───── Data shown

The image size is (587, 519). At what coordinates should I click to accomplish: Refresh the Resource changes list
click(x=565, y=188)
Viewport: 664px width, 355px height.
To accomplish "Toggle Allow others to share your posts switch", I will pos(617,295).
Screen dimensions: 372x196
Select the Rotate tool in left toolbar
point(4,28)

──────────

> What the exercise asks:
Copy every item above word for word, with each line in its original order.

> Written reply:
The image size is (587, 519). At what coordinates should I click to accomplish: Refresh the Resource changes list
click(x=565, y=188)
Viewport: 664px width, 355px height.
To accomplish "Toggle Allow others to share your posts switch", I will pos(617,295).
Screen dimensions: 372x196
Select the Rotate tool in left toolbar
point(4,28)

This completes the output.